If the Minister is prepared to interrupt me and say that he is prepared to consider this amendment, I can speak briefly; otherwise I promise that I may have to speak for much longer. I beg to move.

10.45 p.m.

Lord Falconer of Thoroton: As I am terrorised by that threat, I say at the outset and without commitment that we should like to take away Amendment No. 33A in order to take a little more time to consider it properly. We received it only on Friday and we need a little longer to weigh up its merits. I shall return to that matter in a moment. I do not think that I need to summarise the issues as that has been excellently done already.

As part of our review of Section 8 of the previous Act, we have been concerned by reports of the Commission for Racial Equality that some employers may be making more checks than the legislation requires and that the legislation may be being used by some employers as an excuse to discriminate.

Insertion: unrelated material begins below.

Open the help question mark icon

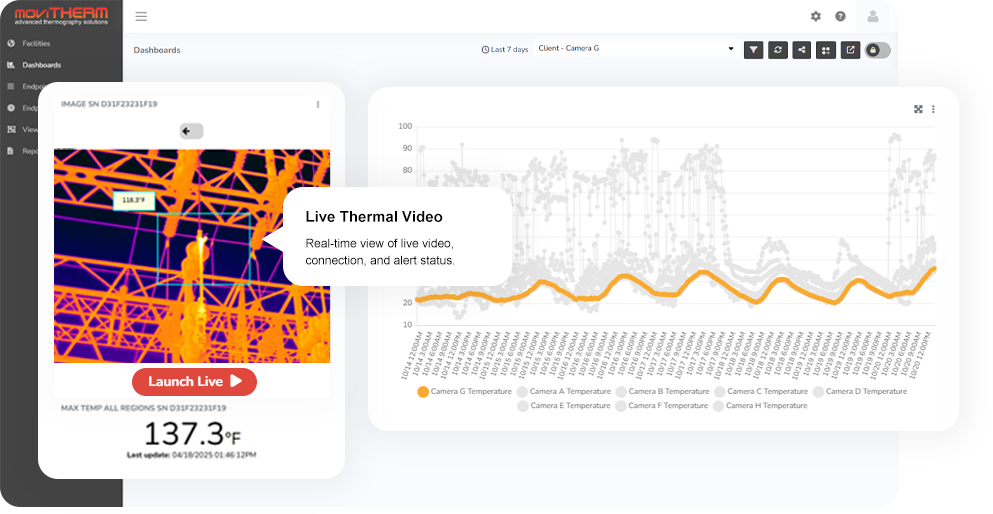tap(840, 16)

We have had to face up to that reality and tackle it.

As regards the amendment proposed by the noble Lord, we have also discussed with the CRE and others whether it is possible to find better ways to achieve the difficult balance between tackling illegal employment effectively and ensuring that employers do not discriminate. The noble Lord has put forward an alternative solution which deserves to be given serious and fuller consideration. I understand that it has the approval of the CRE, the CBI, the Federation of Small Businesses and the TUC. It therefore represents a serious attempt to provide an alternative provision.

I do not think that it is right for me to go through the detail of the measure. We have some questions on it, but our initial view is that this is an interesting proposal although it may have some potential difficulties. We shall need to think about it and discuss matters with those organisations which advised the noble Lord on the amendment. We undertake to consider Amendment No. 33A without commitment in consultation with interested parties. In the light of the outcome of those discussions, there will of course be an opportunity for the Chamber to return to this matter on Report. On that basis, I hope that the noble Lord will agree to withdraw his amendment and allow Clause 18 to be accepted.